→ **Brano proposto**
^^^^^^^^^^^^^^^^

< – Nelle puntate precedenti:
Epaminonda nacque in una famiglia nobile ma povera. Valoroso generale tebano e fine stratega, vinse Sparta nella battaglia di Leuttra (371 a.C.), che pose fine al dominio dei Lacedemoni. L’anno successivo, l’esercito di Epaminonda invase il Peloponneso. Ma in seguito Epaminonda incontrò delle difficoltà e quando guidò di nuovo il suo esercito nel Peloponneso, non riuscì a prendere Corinto. Nel 364 a.C., Tebe entra in conflitto con la città di Mantinea che è sostenuta da Sparta e Atene, e qui ha luogo la battaglia omonima nel 362 a.C. I Tebani risultano vittoriosi, ma Epaminonda viene ucciso in battaglia.
Progresso della mentalità greca
A volte è utile confrontare la vita di una nazione con quella dell’individuo. L’età considerata nel presente capitolo è paragonabile alla fase umana della maturità; l’immaginazione si era un po’ affievolita, mentre la ragione era arrivata a livelli altissimi.

^^^^^^^^^^^^^^^^

→ **Dati forniti**
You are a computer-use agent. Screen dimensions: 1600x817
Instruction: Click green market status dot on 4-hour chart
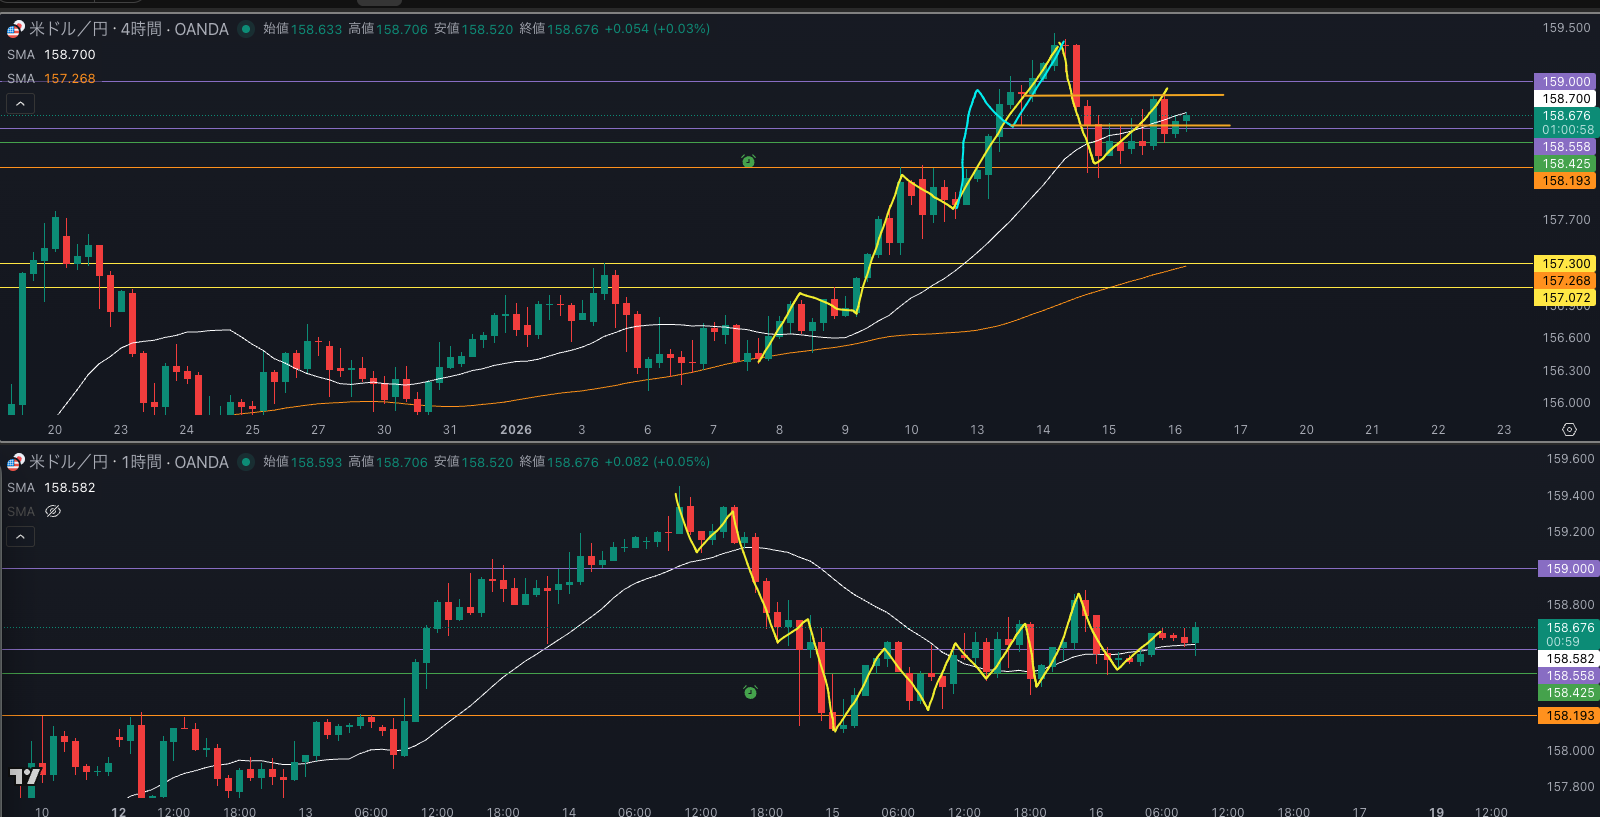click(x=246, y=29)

^^^^^^^^^^^^^^^^

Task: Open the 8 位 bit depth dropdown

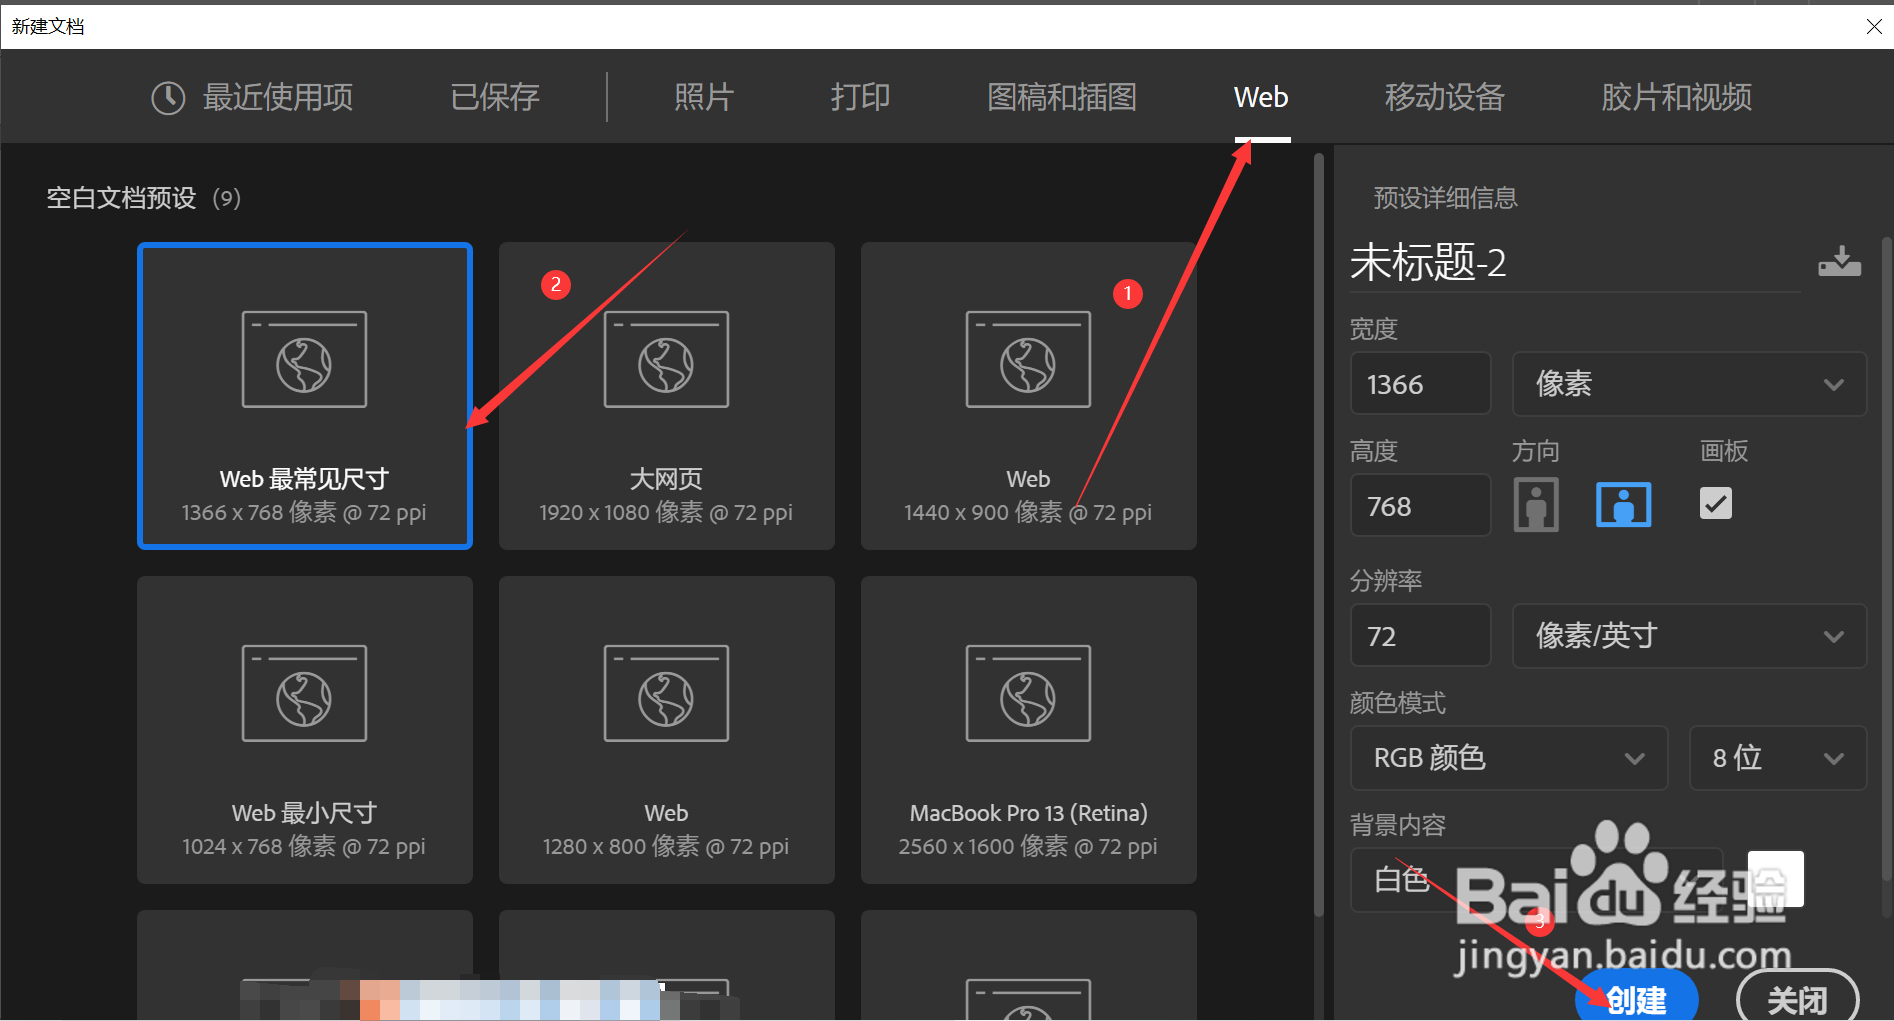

^^^^^^^^^^^^^^^^

→ **Cosa fare**
Trascrivi dal brano su Epaminonda la parte che comincia con "< – Nelle puntate" e finisce con "ucciso in battaglia.".

→ **Risposta**
< – Nelle puntate precedenti:
Epaminonda nacque in una famiglia nobile ma povera. Valoroso generale tebano e fine stratega, vinse Sparta nella battaglia di Leuttra (371 a.C.), che pose fine al dominio dei Lacedemoni. L’anno successivo, l’esercito di Epaminonda invase il Peloponneso. Ma in seguito Epaminonda incontrò delle difficoltà e quando guidò di nuovo il suo esercito nel Peloponneso, non riuscì a prendere Corinto. Nel 364 a.C., Tebe entra in conflitto con la città di Mantinea che è sostenuta da Sparta e Atene, e qui ha luogo la battaglia omonima nel 362 a.C. I Tebani risultano vittoriosi, ma Epaminonda viene ucciso in battaglia.